[AVAILABLE RECORDS]
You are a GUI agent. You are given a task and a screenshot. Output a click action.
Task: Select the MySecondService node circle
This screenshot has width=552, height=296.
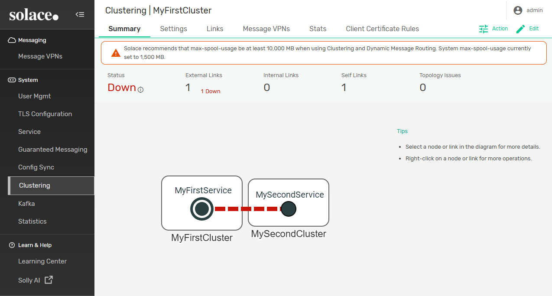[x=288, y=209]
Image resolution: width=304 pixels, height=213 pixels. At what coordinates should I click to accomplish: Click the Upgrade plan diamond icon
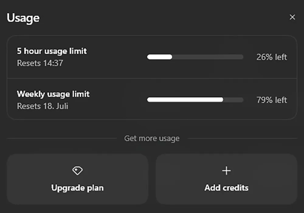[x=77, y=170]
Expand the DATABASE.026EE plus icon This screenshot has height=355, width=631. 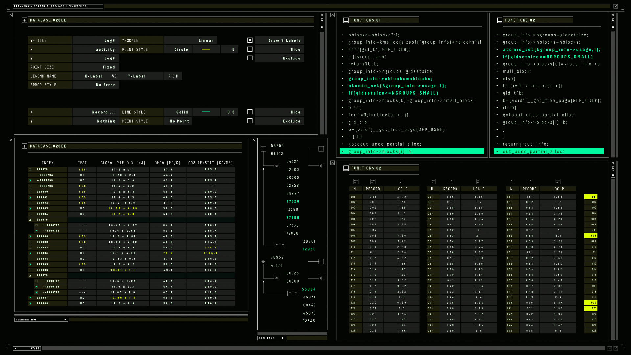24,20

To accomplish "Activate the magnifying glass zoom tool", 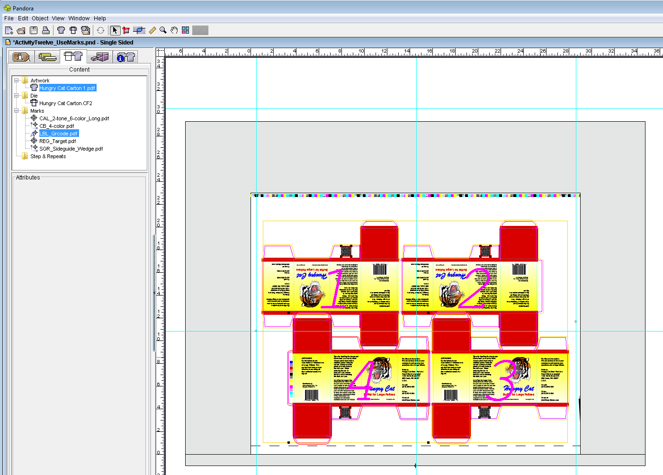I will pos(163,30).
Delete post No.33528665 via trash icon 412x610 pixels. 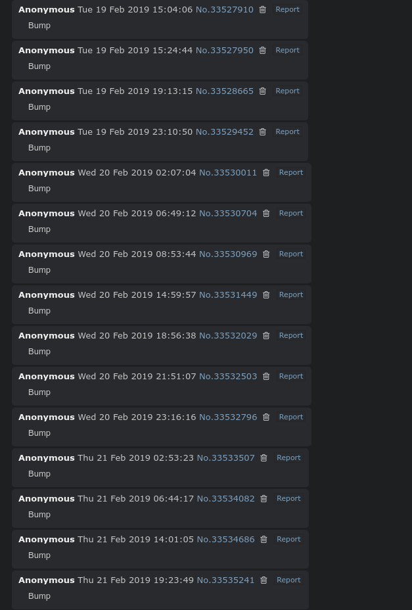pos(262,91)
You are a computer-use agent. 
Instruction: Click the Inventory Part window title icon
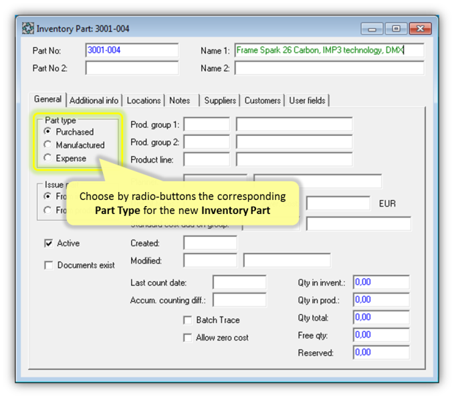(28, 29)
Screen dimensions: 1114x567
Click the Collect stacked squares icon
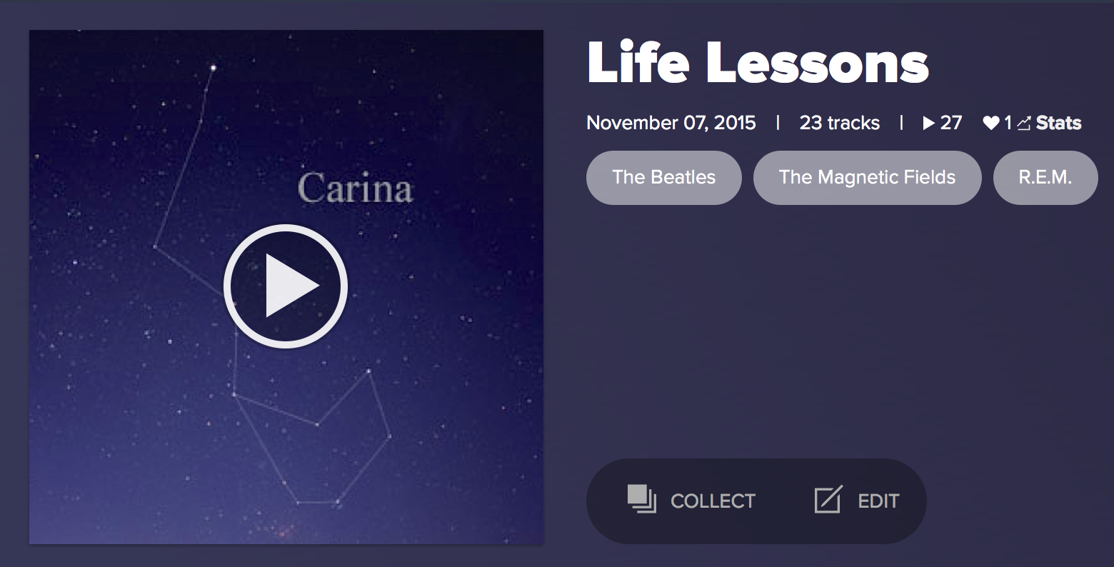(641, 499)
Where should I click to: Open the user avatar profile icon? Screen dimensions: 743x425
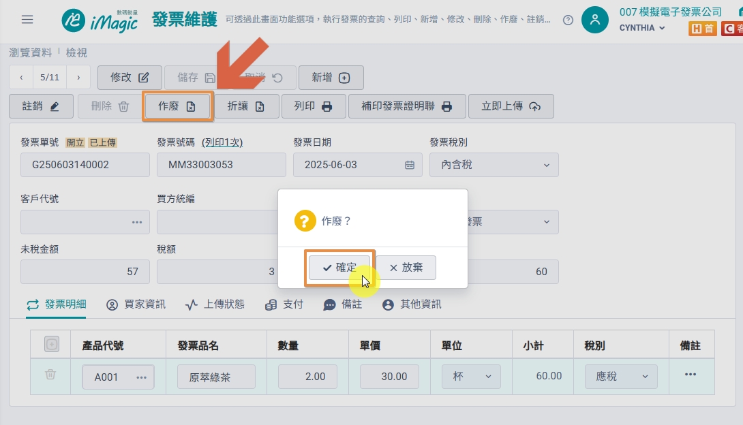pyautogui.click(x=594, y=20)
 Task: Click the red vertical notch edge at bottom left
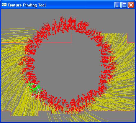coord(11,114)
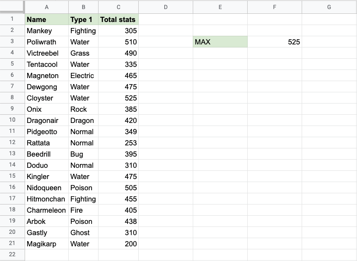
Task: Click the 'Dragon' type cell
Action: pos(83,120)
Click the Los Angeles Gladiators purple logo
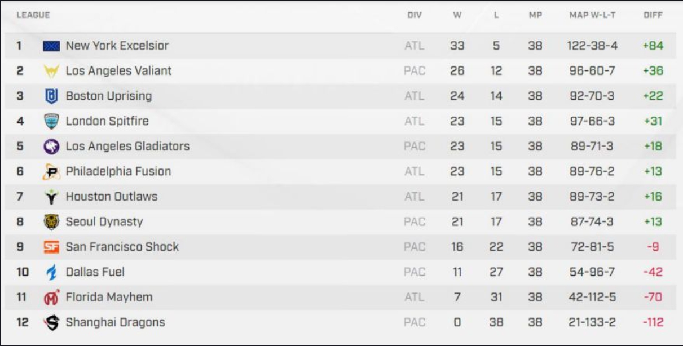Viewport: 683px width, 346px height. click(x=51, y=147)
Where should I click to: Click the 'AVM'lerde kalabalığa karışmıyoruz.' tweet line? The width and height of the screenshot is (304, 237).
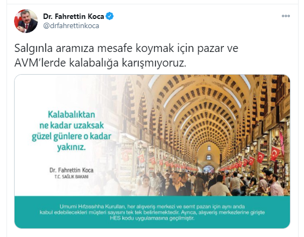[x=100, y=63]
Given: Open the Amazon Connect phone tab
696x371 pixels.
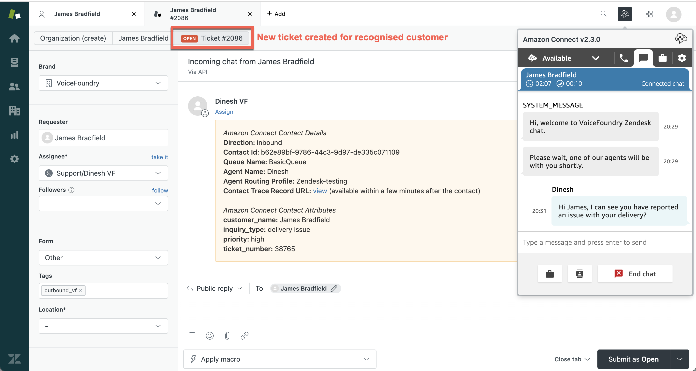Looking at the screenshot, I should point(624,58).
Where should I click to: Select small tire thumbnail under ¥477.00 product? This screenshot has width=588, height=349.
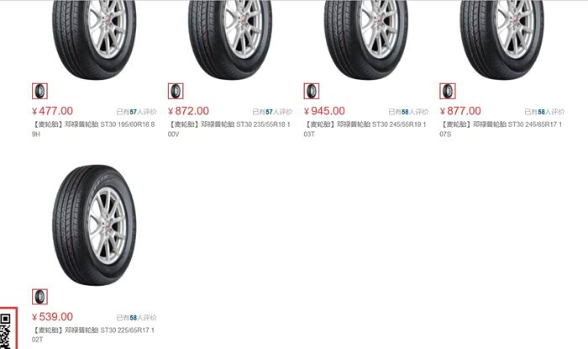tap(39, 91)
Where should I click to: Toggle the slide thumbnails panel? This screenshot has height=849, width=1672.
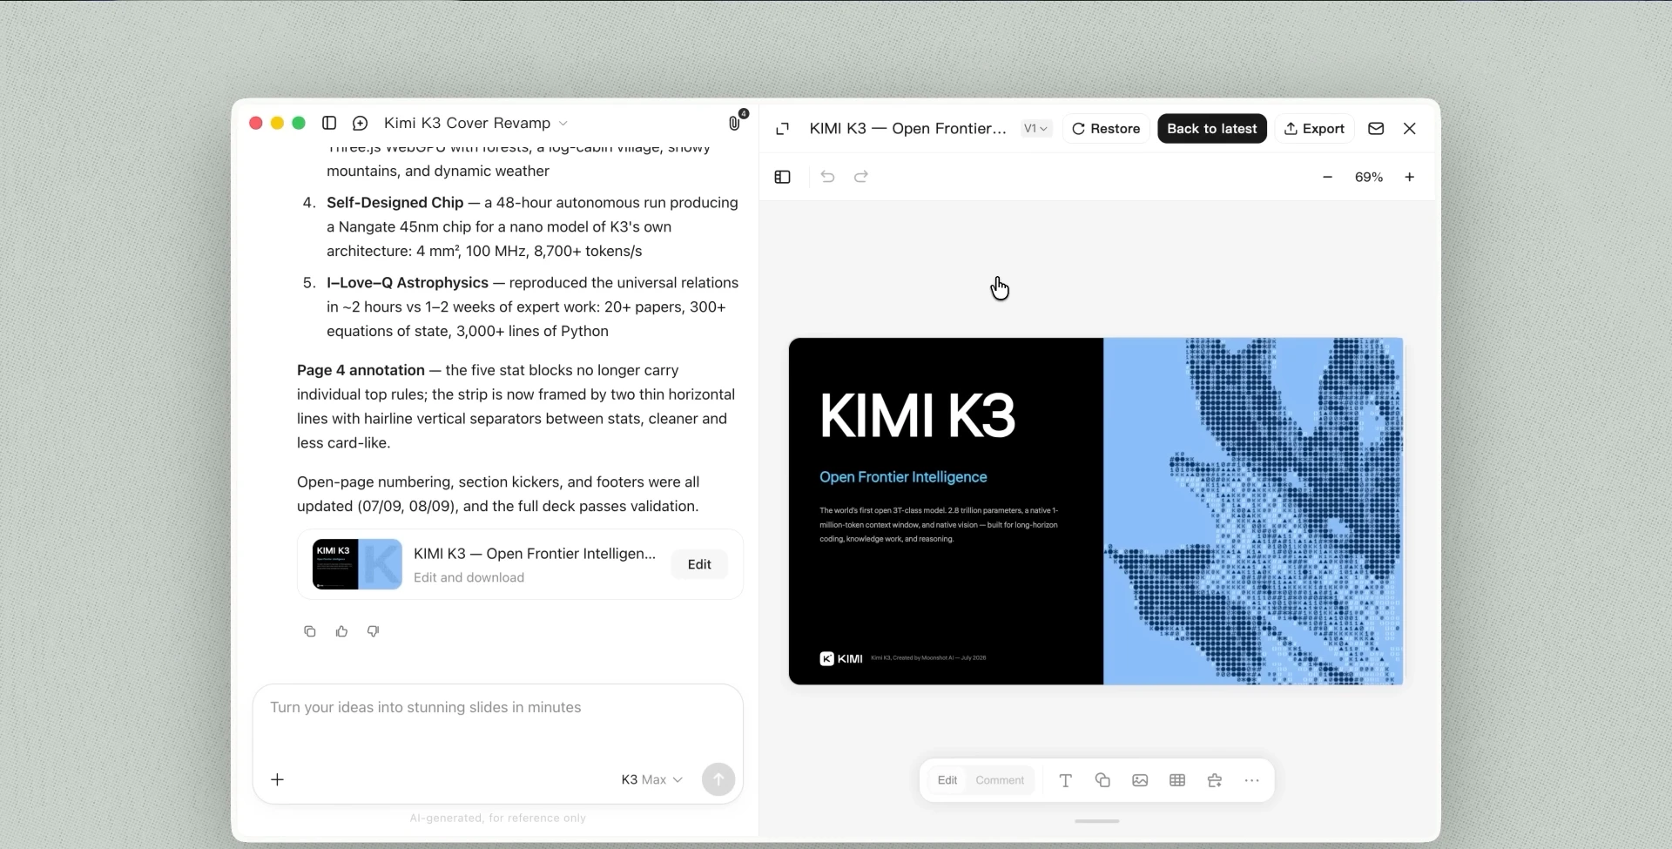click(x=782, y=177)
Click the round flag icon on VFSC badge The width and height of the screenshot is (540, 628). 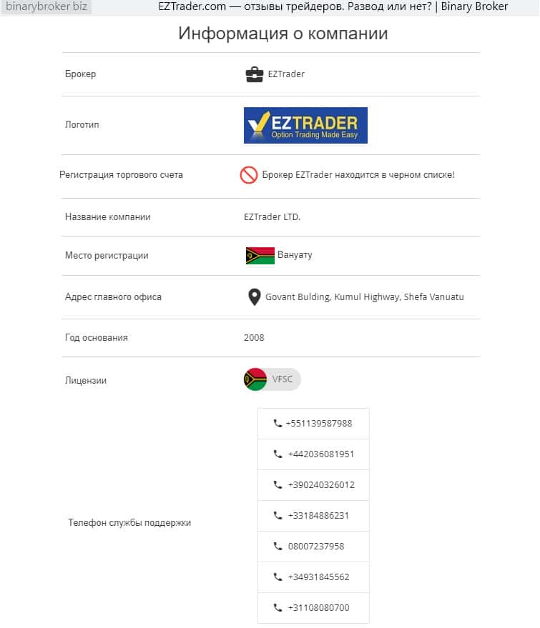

[WHAT THE TASK REQUIRES]
Find and copy each line of the data where "agent" is present.

[WRITTEN SOLUTION]
You are a GUI agent. You are given a task and a screenshot. Output a click action.
You are a computer-use agent. 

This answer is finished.